The Fairmount Quartet – comprised of violinists Rachel Segal & Leah Kim-Tomilson, violist Beth Dzwil and cellist Mimi Morris-Kim – has long promoted the music of women. This recital will launch their celebration of Women’s History Month with the world premiere of “Nodus Tollens” by the young female composer, Addison Rider. Her three-movement work skillfully invokes the emotions of her definition of its title.

The program also includes Germaine Tailleferre’s String Quartet. Tailleferre was the only female member of “Les Six,” the group of early 20th century composers and friends who lived and worked in the Montparnasse neighborhood in Paris. The other early composers in the group were Georges Auric, Louis Durey, Arthur Honegger, Darius Milhaud and Francois Poulenc. 

The third female composer represented is Rhiannon Giddens, with her “At the Purchaser’s Option.” Rounding out the program will be Franz Schubert’s String Quartet No. 14 in D minor, “Death and the Maiden.”

For more information visit fairmountstrings.com

 Mendelssohn Chorus Concert

Dominick DiOrio will conduct the Mendelssohn Chorus of Philadelphia in “Love Loss Longing” Saturday, Feb. 17, at 4 p.m. in the Episcopal Cathedral Church of the Savior, 38th & Ludlow Streets in West Philadelphia. The program features Johannes Brahms’ “Liebeslieder Waltzes” for chorus and piano four-hands and two shorter cycles, Abbie Betinis’ “From Behind the Caravan: Songs of Hafez” and Eric Whitacre’s “Five Hebrew Love Songs.” Also included in the roster of music are works by Jennifer Higdon, Morten Lauridsen, Reginal Wright and DiOrio’s ”A Bright Morning Dawns.”

For more information visit mcchorus.org.

‘Five Fridays’

St. Paul’s Episcopal Church, Chestnut Hill, hosted the third of its “Five Fridays” fundraising recitals Feb. 2. The featured artist was pianist Sonya Ovrutsky Fensome. She was heard in a program of works by Camille Saint-Saens, Maurice Ravel and Igor Stravinsky.

The Saint-Saens in question was “Danse Macabre,” heard this time around in a double transcription for solo piano, first, by Franz Liszt and, second, by Vladimir Horowitz.
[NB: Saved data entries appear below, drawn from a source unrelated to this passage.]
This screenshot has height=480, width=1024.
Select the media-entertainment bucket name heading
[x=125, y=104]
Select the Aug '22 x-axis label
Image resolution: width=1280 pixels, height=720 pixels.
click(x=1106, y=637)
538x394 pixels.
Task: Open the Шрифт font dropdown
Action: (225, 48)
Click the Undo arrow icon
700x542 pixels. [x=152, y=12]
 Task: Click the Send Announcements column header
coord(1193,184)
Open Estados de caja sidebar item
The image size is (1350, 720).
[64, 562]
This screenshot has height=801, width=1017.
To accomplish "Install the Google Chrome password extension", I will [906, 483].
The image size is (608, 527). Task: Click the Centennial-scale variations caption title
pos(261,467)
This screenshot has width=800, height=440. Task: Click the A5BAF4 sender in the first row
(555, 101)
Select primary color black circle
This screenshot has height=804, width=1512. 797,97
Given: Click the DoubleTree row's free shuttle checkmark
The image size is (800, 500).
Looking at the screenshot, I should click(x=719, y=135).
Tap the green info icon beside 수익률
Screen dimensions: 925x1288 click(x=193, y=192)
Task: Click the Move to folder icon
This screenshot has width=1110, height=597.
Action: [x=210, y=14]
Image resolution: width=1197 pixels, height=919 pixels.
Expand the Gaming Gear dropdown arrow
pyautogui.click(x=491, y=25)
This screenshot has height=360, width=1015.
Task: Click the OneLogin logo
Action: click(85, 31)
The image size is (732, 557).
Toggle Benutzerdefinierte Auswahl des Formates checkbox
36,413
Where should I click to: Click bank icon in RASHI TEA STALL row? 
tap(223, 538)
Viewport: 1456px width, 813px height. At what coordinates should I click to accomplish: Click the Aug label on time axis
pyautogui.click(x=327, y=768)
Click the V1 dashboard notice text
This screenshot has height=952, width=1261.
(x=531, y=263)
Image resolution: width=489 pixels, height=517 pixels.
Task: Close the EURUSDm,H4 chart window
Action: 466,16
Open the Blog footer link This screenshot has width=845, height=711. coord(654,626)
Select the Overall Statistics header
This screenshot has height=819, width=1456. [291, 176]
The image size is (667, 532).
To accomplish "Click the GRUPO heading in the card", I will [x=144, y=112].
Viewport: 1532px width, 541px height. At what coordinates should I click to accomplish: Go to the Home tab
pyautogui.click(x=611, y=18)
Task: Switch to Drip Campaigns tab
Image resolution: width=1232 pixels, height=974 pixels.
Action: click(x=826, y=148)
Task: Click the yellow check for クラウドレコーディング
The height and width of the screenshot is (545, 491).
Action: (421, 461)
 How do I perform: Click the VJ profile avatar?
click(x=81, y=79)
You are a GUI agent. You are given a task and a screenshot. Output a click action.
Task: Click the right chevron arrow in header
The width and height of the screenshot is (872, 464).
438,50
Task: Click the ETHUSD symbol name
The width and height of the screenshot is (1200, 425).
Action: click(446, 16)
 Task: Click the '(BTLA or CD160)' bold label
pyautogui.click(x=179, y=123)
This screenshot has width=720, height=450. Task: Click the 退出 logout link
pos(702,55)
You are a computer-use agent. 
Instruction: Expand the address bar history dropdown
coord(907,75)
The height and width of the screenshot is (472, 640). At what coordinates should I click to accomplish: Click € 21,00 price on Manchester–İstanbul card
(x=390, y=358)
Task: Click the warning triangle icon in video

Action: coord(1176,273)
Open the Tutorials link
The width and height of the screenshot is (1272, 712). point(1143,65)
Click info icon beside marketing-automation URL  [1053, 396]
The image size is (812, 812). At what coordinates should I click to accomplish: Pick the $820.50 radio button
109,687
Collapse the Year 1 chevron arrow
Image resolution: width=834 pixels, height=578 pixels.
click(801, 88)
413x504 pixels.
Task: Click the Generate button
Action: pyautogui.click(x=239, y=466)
Fensome handled its showy pyro-technics with sufficient panache to make it entertaining, if not revelatory.

The evening’s principal score was Ravel’s suite, “Le Tombeau de Couperin,” in its original version for solo piano. Set in six movements in the fashion of a baroque harpsichord suite by the composer of the title, Francois Couperin, it’s a double homage – first to one of Ravel’s great predecessors and, second, to six of his friends who were killed in World War I.

Ravel managed to combine the strictures of baroque forms with the tartness of his own harmonic idiom in a score of surpassing beauty and daunting technical challenges. Fensome played all six movements with digital command and stylish musicality.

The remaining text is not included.